Former railway station in Morioka, Iwate Prefecture, Japan

Ōshida Station (大志田駅, Ōshida-eki) was a railway station on the Yamada Line in Morioka, Iwate, Japan, operated by East Japan Railway Company (JR East). Opened in 1928, the station closed in March 2016.

==Lines==
Ōshida Station was served by the Yamada Line from to , and was located 19.2 kilometers from the line's starting point at Morioka Station.

==Station layout==
Ōshida Station had a single side platform serving traffic in both directions. The station was unstaffed.

==Services==
By late 2012, the station was normally served by a total of just three services daily, but from January until 15 March 2013, no trains stopped at this station during the winter period.

== Adjacent stations ==

| « |  | Service | » |  |
Yamada Line
| Kamiyonai |  |  |  | Asagishi |

==History==
Ōshida Station opened on 25 September 1928. With the privatization of Japanese National Railways (JNR) on 1 April 1987, the station came under the control of JR East.

===Closure===
In August 2015, JR East notified the city of Morioka that it was considering closing Ōshida and Asagishi stations on the Yamada Line, possibly by March 2016, due to low patronage.
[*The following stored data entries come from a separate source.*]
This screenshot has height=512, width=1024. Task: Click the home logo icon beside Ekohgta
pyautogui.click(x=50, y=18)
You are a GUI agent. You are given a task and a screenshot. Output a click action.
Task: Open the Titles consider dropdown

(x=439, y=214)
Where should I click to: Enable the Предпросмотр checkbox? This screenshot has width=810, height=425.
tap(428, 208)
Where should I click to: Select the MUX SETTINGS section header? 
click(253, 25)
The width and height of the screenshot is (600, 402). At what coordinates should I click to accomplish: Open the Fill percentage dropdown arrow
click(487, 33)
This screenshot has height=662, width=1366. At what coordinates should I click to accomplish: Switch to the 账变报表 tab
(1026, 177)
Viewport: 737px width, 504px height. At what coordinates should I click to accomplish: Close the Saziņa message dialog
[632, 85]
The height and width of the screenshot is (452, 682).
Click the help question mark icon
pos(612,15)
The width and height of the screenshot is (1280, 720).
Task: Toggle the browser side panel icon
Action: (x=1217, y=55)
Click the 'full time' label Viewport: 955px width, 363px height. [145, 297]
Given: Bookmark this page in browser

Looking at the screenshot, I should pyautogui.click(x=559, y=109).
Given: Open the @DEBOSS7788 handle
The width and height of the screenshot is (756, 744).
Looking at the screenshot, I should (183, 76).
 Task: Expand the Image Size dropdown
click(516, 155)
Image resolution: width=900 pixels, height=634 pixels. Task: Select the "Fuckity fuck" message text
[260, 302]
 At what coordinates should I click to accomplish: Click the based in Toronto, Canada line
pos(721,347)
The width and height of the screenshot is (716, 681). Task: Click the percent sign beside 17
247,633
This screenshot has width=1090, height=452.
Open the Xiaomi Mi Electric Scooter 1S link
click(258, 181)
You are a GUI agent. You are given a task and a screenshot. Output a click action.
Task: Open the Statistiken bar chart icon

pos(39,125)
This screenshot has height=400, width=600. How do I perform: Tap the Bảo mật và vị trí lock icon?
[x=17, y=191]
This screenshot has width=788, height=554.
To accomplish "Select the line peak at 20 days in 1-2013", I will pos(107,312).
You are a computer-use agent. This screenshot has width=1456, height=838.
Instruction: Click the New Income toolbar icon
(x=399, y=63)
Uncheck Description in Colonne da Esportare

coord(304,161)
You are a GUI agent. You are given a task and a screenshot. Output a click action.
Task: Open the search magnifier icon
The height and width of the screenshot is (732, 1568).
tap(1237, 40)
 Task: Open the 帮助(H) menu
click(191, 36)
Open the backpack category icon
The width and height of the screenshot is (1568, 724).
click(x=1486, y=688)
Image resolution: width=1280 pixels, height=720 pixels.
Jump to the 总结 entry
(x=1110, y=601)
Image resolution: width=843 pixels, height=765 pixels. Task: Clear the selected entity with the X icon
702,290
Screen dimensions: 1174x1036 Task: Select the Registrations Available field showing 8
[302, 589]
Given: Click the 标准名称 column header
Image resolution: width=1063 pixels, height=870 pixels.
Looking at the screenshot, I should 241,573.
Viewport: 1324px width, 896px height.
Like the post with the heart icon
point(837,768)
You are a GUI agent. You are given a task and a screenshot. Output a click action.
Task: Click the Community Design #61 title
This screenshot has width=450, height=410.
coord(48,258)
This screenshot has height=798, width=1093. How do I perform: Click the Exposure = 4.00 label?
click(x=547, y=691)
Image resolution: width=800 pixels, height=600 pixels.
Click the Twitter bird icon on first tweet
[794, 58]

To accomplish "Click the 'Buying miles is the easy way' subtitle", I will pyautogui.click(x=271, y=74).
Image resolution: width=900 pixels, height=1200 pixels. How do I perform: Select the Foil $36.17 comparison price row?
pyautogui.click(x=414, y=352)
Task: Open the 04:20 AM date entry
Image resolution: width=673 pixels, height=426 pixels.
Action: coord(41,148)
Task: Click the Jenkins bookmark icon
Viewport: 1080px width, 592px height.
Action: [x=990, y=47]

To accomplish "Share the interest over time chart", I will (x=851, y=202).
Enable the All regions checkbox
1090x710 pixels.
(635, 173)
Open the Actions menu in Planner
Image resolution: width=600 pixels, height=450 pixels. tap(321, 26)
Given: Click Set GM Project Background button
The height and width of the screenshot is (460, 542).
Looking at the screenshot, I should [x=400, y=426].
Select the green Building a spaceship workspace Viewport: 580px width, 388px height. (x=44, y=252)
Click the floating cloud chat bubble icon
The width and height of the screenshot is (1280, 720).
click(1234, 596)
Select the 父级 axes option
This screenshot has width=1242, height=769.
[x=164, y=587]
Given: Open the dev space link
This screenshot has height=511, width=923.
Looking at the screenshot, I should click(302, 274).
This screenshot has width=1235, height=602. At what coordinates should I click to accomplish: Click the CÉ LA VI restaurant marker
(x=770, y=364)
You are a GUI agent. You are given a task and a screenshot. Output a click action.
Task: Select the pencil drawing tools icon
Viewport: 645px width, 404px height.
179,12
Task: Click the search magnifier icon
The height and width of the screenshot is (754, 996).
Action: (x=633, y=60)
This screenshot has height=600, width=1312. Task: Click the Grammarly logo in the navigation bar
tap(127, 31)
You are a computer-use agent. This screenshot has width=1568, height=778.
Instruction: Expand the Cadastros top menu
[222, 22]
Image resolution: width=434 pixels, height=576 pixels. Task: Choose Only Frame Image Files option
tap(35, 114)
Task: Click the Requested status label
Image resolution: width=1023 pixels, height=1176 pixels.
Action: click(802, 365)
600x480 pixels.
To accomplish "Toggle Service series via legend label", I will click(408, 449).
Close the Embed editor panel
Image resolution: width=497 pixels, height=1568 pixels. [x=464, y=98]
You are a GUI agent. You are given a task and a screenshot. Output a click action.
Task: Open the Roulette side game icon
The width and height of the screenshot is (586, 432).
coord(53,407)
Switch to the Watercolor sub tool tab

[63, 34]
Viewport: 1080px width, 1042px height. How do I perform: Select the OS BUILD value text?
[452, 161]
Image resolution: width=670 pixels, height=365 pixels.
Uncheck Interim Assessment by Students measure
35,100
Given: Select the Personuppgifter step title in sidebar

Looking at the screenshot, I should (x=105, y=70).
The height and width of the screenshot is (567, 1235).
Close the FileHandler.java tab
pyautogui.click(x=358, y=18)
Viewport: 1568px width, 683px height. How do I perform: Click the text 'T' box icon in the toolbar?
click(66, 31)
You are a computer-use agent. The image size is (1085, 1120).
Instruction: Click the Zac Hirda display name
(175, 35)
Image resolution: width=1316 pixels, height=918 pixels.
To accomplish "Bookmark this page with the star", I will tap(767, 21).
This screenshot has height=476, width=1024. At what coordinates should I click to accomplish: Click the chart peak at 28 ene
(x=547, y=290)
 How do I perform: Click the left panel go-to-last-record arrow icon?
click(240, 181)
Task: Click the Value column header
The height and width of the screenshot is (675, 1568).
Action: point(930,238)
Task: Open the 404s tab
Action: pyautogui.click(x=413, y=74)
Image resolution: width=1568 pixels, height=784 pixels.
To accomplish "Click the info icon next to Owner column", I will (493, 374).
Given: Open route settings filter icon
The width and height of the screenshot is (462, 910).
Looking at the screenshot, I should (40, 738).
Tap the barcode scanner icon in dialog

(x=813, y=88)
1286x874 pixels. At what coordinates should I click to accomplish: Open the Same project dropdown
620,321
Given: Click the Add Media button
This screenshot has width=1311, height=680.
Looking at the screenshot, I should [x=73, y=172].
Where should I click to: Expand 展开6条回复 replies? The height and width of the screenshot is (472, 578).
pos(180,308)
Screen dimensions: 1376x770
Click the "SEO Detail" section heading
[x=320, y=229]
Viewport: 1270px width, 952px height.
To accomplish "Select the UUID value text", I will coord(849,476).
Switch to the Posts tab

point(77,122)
In December 2015, JR East announced that it would be formally closing the station from the start of the following timetable revision.

The station closed following the last day of services on 25 March 2016.

==Passenger statistics==
As of August 2015, the station was used by an average of just 0.4 passengers daily (boarding passengers only).

==Surrounding area==
The station was situated in a remote area location with just two households living within a radius of 1 km (as of August 2015).